Sorry Mike I can not help with your problem..

I use Malwarebytes and MS Security Essentials (both free) and FireFox Browser and Bing Search for many years without problems..I never us IE or do any searches or use Google..

Never any problems..


----------



## NancyNGA (Dec 24, 2015)

Mike said:


> Example:
> I was looking at some images in Google and
> it kept stopping when I was trying to scroll
> down the page.
> ...



I had this particular problem, and what stopped it for me was disabling the Shockwave Flash browser add-on.

However there are certain webpages that will not work without it.  I enable it on a case-by-case basis.  It's a pain.

Btw, I have Windows 10 and IE 11.  I forgot what you have, Mike, so this may be useless info.


----------



## AprilT (Dec 24, 2015)

Mike have you run any updating programs lately, check your task manager see what's running.  I've found this happens if any updating programs start, but fail to shut down after their initial updating and if that's the case you will have to shut it down manually by going into services.msc.

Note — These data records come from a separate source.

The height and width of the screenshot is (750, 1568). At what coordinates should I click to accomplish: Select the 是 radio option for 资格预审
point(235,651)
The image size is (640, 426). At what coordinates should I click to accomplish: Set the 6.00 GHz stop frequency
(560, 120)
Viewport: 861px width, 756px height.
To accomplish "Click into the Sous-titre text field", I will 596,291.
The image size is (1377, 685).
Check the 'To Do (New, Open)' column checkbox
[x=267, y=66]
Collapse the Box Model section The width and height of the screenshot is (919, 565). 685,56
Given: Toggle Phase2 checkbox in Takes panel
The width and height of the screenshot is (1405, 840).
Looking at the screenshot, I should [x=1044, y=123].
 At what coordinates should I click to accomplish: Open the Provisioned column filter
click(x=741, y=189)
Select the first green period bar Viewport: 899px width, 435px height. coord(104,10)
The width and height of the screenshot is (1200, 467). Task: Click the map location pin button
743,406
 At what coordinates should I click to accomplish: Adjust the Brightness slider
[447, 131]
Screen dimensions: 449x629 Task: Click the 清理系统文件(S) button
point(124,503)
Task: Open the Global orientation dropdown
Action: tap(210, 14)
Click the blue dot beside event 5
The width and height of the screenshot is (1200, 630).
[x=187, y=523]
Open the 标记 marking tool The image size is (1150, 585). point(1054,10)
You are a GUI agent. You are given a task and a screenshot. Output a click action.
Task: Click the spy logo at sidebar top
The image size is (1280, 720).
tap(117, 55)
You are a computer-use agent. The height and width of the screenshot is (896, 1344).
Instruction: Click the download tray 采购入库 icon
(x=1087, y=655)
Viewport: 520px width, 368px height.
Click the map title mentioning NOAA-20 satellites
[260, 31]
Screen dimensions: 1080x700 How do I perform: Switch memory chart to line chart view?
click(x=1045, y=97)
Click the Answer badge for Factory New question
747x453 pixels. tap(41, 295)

Start menu...run button. type in services.msc click list of all services comes up and you can see which items are updating.

Also, like Ken, I run an addition malware detector, I used to use the one he uses plus SUPERAntispyware, free version. I just use the latter lately because the first one started causing me issues with chrome.


----------



## Don M. (Dec 24, 2015)

Mike said:


> My computer is acting a bit strange lately,
> it has got hesitant when doing anything.
> Any ideas/suggestions please.
> 
> Mike.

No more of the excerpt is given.